“Prompt Engineering Is Enough” Is Wrong – Here’s What I Had to Add

#learning #ai #machinelearning #architecture

I used to believe the hype.

I thought if I just wrote better prompts clearer instructions, few‑shot examples, chain‑of‑thought so that I could make any LLM do whatever I wanted. I spent weeks refining prompts, tweaking wording, adding “think step by step” like it was magic.

Then I tried to build something useful.

I asked the model to check the weather and tell me if I needed an umbrella. The response was confident and completely wrong. It hallucinated the forecast based on its training cut‑off. No real data, just made‑up facts wrapped in perfect English.

The prompt was excellent. The model was powerful. The result was useless.

That’s when I realised the uncomfortable truth: prompt engineering is not enough.

I went back and added one thing that actually fixed it tools.

I gave the model a simple weather tool and forced it to use a basic OBSERVE → THINK → ACT loop. Nothing fancy. Just three steps every single time.

Here’s what happened.

First loop – OBSERVE

The model receives my request: “Check the weather in Kochi and tell me if I need an umbrella today.” It sees it has access to a tool called get_weather(location).

Second loop – THINK

Instead of guessing, it reasons out loud: “I don’t have current weather data.

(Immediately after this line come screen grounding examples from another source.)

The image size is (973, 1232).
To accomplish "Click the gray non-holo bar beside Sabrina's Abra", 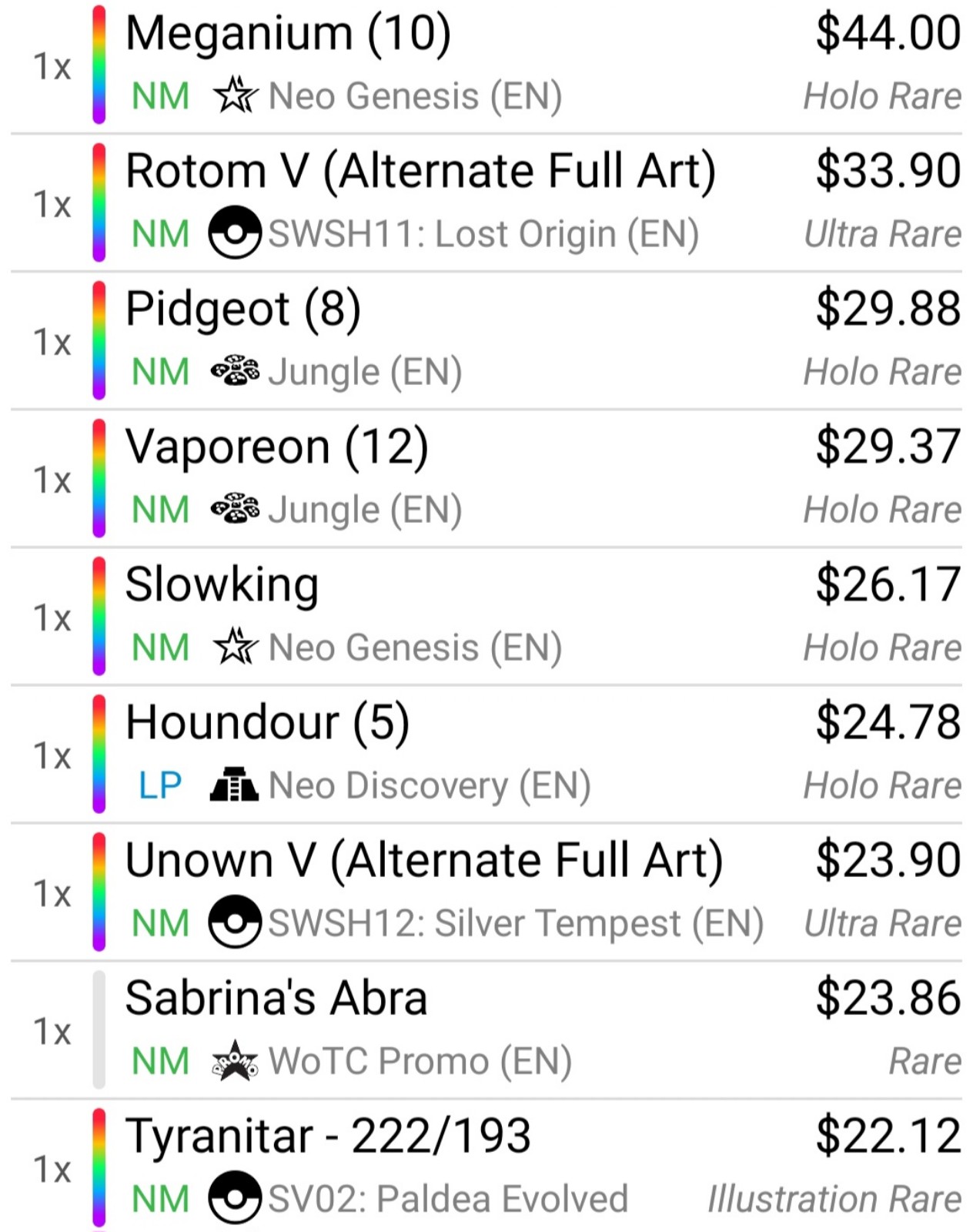I will [99, 1029].
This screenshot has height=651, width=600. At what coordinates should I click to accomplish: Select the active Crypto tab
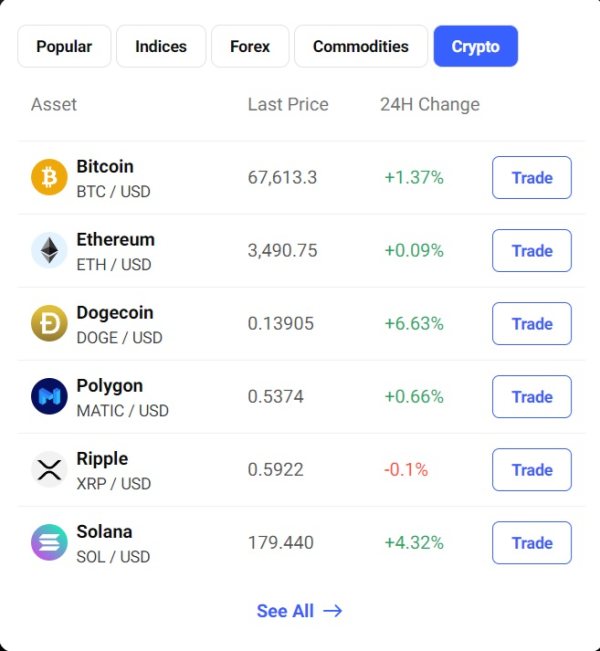[475, 46]
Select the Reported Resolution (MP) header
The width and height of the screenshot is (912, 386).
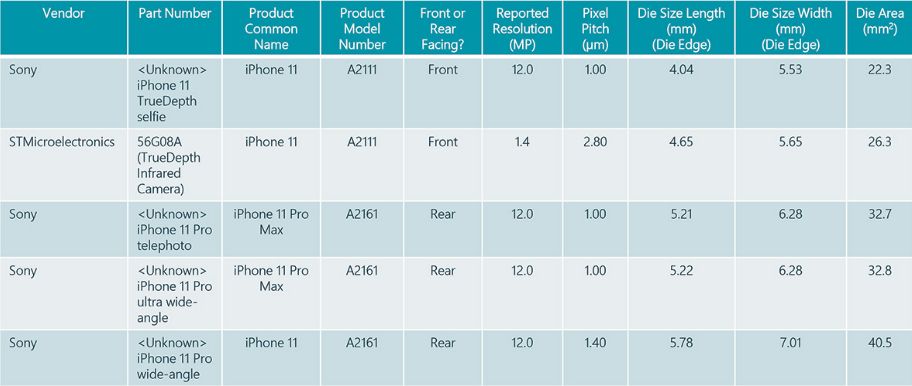point(522,28)
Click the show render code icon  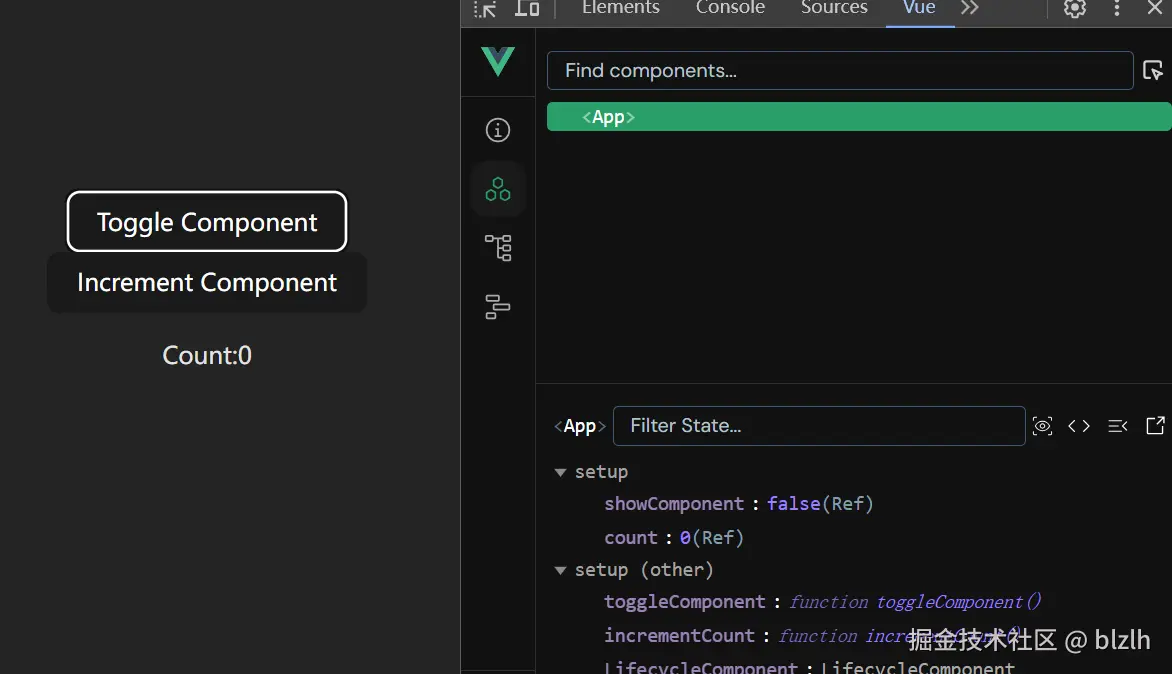1079,426
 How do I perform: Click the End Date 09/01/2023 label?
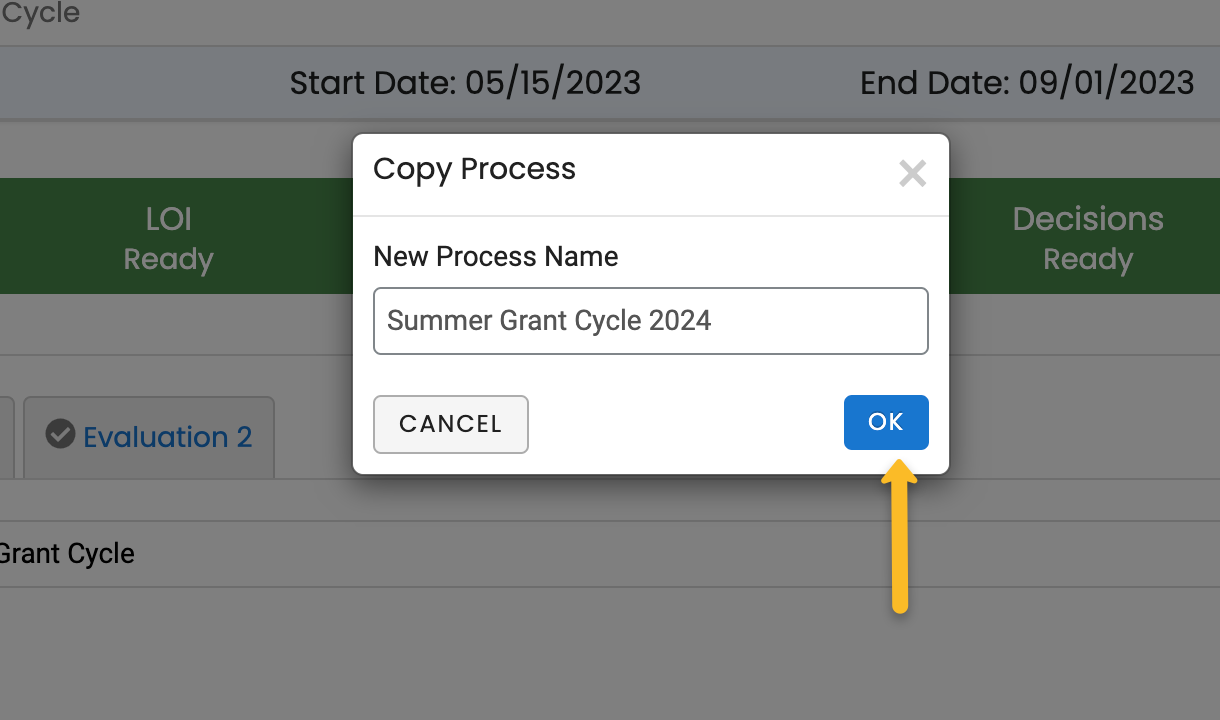1028,82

I should use the tool to get real information.”

Third loop – ACT

It calls the tool in clean JSON:

{
  "tool": "get_weather",
  "arguments": {
    "location": "Kochi, Kerala"
  }
}

The tool returns actual data. The model goes back to THINK mode, sees the result (“light rain expected”), and only then generates the final answer: “Yes, take an umbrella.”

No hallucination. No made‑up weather. Just one tool + one loop.

I tested it on something harder, building a small React login page from scratch. With pure prompting, the model produced broken, outdated code and confidently told me it was correct. After adding file_system and run_command tools plus the same OBSERVE‑THINK‑ACT loop, it actually listed the directory, read the existing package.json, wrote proper components, fixed its own bugs, and shipped working code across eight loops.

The model was the same. The prompts were similar. The only difference was that I stopped treating the LLM as a magic oracle and started treating it as a brain that needs hands.

I also added MCP, the simple protocol everyone now calls “USB‑C for AI.” It made plugging in new tools ridiculously easy. No custom glue code. Just declare the tool once, and the agent knows exactly how to call it.

The change was night and day.

I stopped wasting time writing longer and longer prompts. I started adding tools and a reliable loop instead. The results went from “impressively wrong” to “actually useful.”

The lesson for 2026 is brutally simple: prompt engineering is table stakes, not the complete solution. If your LLM keeps hallucinating, forgetting tasks, or failing at real work, stop tweaking the prompt. Give it proper tools and a structured loop to use them.

The model is the brain. Tools are the hands. Without hands, even the smartest brain is stuck guessing.

I no longer believe “prompt engineering is enough.”

I now know exactly what I have to add.